= Jagjeet (Jeet) S. Bindra =

Indian chemical engineer

Jagjeet (Jeet) Bindra is a director of Edison International and one of the United States’ largest electric utilities, Southern California Edison. Jeet is also a member of the board of directors of LyondellBasell and WorleyParsons. Jeet currently chairs the University of Washington College of Engineering Visiting Committee. In the past Jeet was a member of the board of directors of Transocean, Larsen & Toubro. Reliance Petroleum, GS Caltex and Caltex Australia (as CEO and managing director). His career has included several senior executive roles in refinery operations, refinery and upstream engineering, strategic planning, capital projects and engineering technology.

==Career==
Edison International and Southern California Edison announced on April 22, 2010 Bindra's appointments to their boards. Edison International, headquartered in Rosemead, is the parent company of Southern California Edison.

Before his positions with Edison, Bindra served as president of Chevron Global Manufacturing from 2004 until he retired in 2009, during which time he led the company's worldwide manufacturing operations, including those of 19 refineries.
His entire career at Chevron spanned 32 years and began with his work there as a research engineer and progressed through increasing levels of leadership.

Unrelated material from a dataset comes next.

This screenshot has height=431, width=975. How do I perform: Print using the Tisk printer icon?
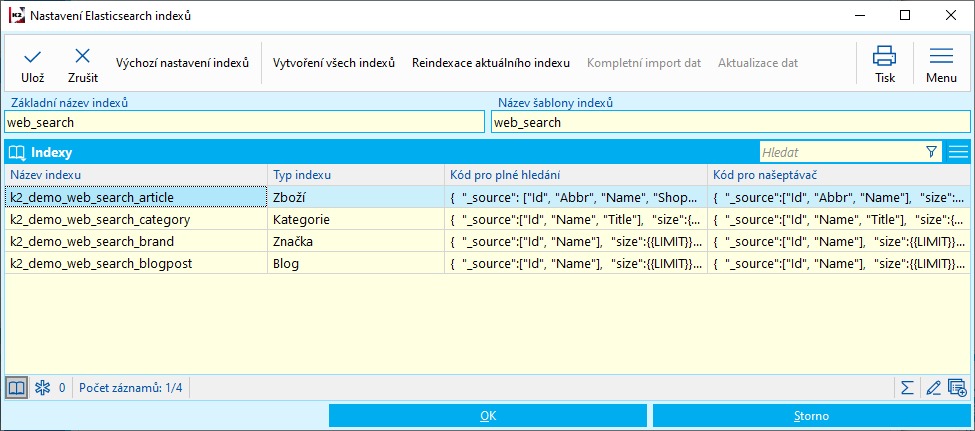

During this time, he also served as president of Chevron Pipeline Co. (1997–2002), senior vice president of Pipelines, Chevron Overseas Petroleum (1995–1997) and managing director and CEO of Caltex Australia (2002–2003). In addition to his positions with Edison, Bindra is on the board of directors of Larsen & Toubro, India; Transfield Services, Australia and Sriya Innovations, Kennesaw, Georgia; and chairs the board of directors at the IIT Kanpur Foundation.

Bindra's responsibilities have spanned North America, Europe, Africa, Russia, Kazakhstan, Korea, Thailand, Singapore, Australia and India. One of his more notable international achievements was successfully negotiating the development of a U.S. $2.8 billion pipeline from the Tengiz Field in Western Kazakhstan to the Black Sea.

==Early life==
Jeet grew up in India. After earning his Bachelor of Technology degree with distinction in chemical engineering from Indian Institute of Technology, Kanpur in 1969, he moved to the United States and earned his master's degree in chemical engineering from the University of Washington in Seattle, Washington, in 1970. He is a "Distinguished Alumnus" of University of Washington, College of Engineering, as well as of Indian Institutes of Technology, Kanpur.

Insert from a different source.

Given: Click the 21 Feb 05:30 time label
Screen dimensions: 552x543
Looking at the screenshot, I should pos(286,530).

Jeet Bindra also holds a Master of Business Administration (honors) from Saint Mary's College of California.

Jeet Bindra is a graduate of the London Business School's Senior Executive Program and has served with many professional organizations, including the American Institute of Chemical Engineers, the Construction Industry Institute, the American Petroleum Institute and the Construction Industry Institute.